(Stored entries)

..............................

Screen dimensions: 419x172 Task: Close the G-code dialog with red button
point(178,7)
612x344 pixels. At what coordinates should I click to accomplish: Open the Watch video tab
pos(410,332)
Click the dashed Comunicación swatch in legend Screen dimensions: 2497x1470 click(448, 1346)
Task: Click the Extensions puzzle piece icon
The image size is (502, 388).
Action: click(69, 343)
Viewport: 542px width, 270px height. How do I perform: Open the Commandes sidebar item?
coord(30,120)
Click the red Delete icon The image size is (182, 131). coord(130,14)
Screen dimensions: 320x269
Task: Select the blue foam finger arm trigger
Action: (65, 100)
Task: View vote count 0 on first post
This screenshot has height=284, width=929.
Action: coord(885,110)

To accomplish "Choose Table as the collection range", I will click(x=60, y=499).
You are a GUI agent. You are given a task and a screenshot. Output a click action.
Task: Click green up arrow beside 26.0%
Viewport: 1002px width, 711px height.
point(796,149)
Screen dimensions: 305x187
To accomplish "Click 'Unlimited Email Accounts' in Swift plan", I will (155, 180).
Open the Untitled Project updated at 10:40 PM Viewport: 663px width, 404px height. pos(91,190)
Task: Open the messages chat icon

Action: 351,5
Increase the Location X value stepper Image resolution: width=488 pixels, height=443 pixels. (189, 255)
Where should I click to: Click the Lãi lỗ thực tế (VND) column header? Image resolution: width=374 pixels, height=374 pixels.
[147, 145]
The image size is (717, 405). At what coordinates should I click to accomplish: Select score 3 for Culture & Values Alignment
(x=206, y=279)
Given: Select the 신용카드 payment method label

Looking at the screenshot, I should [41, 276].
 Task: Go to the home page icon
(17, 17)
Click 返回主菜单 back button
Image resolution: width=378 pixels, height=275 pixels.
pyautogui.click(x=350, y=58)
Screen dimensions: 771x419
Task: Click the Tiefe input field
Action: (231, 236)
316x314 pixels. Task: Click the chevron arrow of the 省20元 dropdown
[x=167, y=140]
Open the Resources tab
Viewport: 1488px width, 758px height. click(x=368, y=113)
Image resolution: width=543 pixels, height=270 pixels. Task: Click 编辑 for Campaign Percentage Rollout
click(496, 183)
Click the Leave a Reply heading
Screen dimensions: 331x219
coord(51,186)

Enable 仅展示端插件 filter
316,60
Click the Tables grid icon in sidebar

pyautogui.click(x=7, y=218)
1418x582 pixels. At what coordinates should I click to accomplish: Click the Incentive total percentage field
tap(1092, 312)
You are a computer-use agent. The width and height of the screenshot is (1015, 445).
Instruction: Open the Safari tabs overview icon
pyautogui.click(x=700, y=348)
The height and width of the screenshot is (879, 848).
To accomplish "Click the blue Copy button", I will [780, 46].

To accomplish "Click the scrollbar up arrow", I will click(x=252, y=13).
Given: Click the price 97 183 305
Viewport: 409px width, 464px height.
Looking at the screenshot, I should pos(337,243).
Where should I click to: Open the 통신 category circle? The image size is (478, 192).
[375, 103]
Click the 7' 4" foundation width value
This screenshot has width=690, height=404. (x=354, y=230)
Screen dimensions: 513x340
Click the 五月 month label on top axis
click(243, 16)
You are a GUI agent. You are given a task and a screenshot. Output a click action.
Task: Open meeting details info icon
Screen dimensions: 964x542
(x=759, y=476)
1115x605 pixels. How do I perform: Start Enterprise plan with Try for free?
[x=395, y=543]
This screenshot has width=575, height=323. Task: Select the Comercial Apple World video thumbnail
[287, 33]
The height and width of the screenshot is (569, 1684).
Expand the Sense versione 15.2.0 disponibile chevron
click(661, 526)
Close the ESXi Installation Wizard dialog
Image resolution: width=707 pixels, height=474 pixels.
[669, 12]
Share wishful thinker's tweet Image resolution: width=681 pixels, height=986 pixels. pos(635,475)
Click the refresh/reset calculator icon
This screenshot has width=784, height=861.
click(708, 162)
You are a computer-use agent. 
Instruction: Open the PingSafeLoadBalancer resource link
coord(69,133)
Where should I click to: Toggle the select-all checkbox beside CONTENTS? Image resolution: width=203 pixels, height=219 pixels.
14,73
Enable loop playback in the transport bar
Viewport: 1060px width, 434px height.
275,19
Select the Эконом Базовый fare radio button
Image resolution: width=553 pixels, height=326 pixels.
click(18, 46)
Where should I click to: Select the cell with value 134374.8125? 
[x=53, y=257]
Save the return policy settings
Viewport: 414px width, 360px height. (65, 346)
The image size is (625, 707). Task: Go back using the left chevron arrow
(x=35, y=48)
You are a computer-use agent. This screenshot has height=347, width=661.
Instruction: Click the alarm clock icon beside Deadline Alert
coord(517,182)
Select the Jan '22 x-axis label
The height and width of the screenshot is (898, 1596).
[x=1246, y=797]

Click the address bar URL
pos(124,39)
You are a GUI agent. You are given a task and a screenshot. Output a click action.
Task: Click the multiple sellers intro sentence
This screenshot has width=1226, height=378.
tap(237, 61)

..............................

#### WHAT YOU ARE ASKED TO DO
Line by line, retype all the entries exactly as they are shown.

#### ANSWER SPACE
Screen dimensions: 419x172 Task: Close the G-code dialog with red button
point(178,7)
612x344 pixels. At what coordinates should I click to accomplish: Open the Watch video tab
pos(410,332)
Click the dashed Comunicación swatch in legend Screen dimensions: 2497x1470 click(448, 1346)
Task: Click the Extensions puzzle piece icon
The image size is (502, 388).
Action: click(69, 343)
Viewport: 542px width, 270px height. How do I perform: Open the Commandes sidebar item?
coord(30,120)
Click the red Delete icon The image size is (182, 131). coord(130,14)
Screen dimensions: 320x269
Task: Select the blue foam finger arm trigger
Action: (65, 100)
Task: View vote count 0 on first post
This screenshot has height=284, width=929.
Action: coord(885,110)

To accomplish "Choose Table as the collection range", I will click(x=60, y=499).
You are a GUI agent. You are given a task and a screenshot. Output a click action.
Task: Click green up arrow beside 26.0%
Viewport: 1002px width, 711px height.
point(796,149)
Screen dimensions: 305x187
To accomplish "Click 'Unlimited Email Accounts' in Swift plan", I will (155, 180).
Open the Untitled Project updated at 10:40 PM Viewport: 663px width, 404px height. pos(91,190)
Task: Open the messages chat icon

Action: 351,5
Increase the Location X value stepper Image resolution: width=488 pixels, height=443 pixels. (189, 255)
Where should I click to: Click the Lãi lỗ thực tế (VND) column header? Image resolution: width=374 pixels, height=374 pixels.
[147, 145]
The image size is (717, 405). At what coordinates should I click to accomplish: Select score 3 for Culture & Values Alignment
(x=206, y=279)
Given: Select the 신용카드 payment method label

Looking at the screenshot, I should [41, 276].
 Task: Go to the home page icon
(17, 17)
Click 返回主菜单 back button
Image resolution: width=378 pixels, height=275 pixels.
pyautogui.click(x=350, y=58)
Screen dimensions: 771x419
Task: Click the Tiefe input field
Action: (231, 236)
316x314 pixels. Task: Click the chevron arrow of the 省20元 dropdown
[x=167, y=140]
Open the Resources tab
Viewport: 1488px width, 758px height. click(x=368, y=113)
Image resolution: width=543 pixels, height=270 pixels. Task: Click 编辑 for Campaign Percentage Rollout
click(496, 183)
Click the Leave a Reply heading
Screen dimensions: 331x219
coord(51,186)

Enable 仅展示端插件 filter
316,60
Click the Tables grid icon in sidebar

pyautogui.click(x=7, y=218)
1418x582 pixels. At what coordinates should I click to accomplish: Click the Incentive total percentage field
tap(1092, 312)
You are a computer-use agent. The width and height of the screenshot is (1015, 445).
Instruction: Open the Safari tabs overview icon
pyautogui.click(x=700, y=348)
The height and width of the screenshot is (879, 848).
To accomplish "Click the blue Copy button", I will [780, 46].

To accomplish "Click the scrollbar up arrow", I will click(x=252, y=13).
Given: Click the price 97 183 305
Viewport: 409px width, 464px height.
Looking at the screenshot, I should pos(337,243).
Where should I click to: Open the 통신 category circle? The image size is (478, 192).
[375, 103]
Click the 7' 4" foundation width value
This screenshot has width=690, height=404. (x=354, y=230)
Screen dimensions: 513x340
Click the 五月 month label on top axis
click(243, 16)
You are a GUI agent. You are given a task and a screenshot. Output a click action.
Task: Open meeting details info icon
Screen dimensions: 964x542
(x=759, y=476)
1115x605 pixels. How do I perform: Start Enterprise plan with Try for free?
[x=395, y=543]
This screenshot has width=575, height=323. Task: Select the Comercial Apple World video thumbnail
[287, 33]
The height and width of the screenshot is (569, 1684).
Expand the Sense versione 15.2.0 disponibile chevron
click(661, 526)
Close the ESXi Installation Wizard dialog
Image resolution: width=707 pixels, height=474 pixels.
[669, 12]
Share wishful thinker's tweet Image resolution: width=681 pixels, height=986 pixels. pos(635,475)
Click the refresh/reset calculator icon
This screenshot has width=784, height=861.
click(708, 162)
You are a computer-use agent. 
Instruction: Open the PingSafeLoadBalancer resource link
coord(69,133)
Where should I click to: Toggle the select-all checkbox beside CONTENTS? Image resolution: width=203 pixels, height=219 pixels.
14,73
Enable loop playback in the transport bar
Viewport: 1060px width, 434px height.
275,19
Select the Эконом Базовый fare radio button
Image resolution: width=553 pixels, height=326 pixels.
click(18, 46)
Where should I click to: Select the cell with value 134374.8125? 
[x=53, y=257]
Save the return policy settings
Viewport: 414px width, 360px height. (65, 346)
The image size is (625, 707). Task: Go back using the left chevron arrow
(x=35, y=48)
You are a computer-use agent. This screenshot has height=347, width=661.
Instruction: Click the alarm clock icon beside Deadline Alert
coord(517,182)
Select the Jan '22 x-axis label
The height and width of the screenshot is (898, 1596).
[x=1246, y=797]

Click the address bar URL
pos(124,39)
You are a GUI agent. You are given a task and a screenshot. Output a click action.
Task: Click the multiple sellers intro sentence
This screenshot has width=1226, height=378.
tap(237, 61)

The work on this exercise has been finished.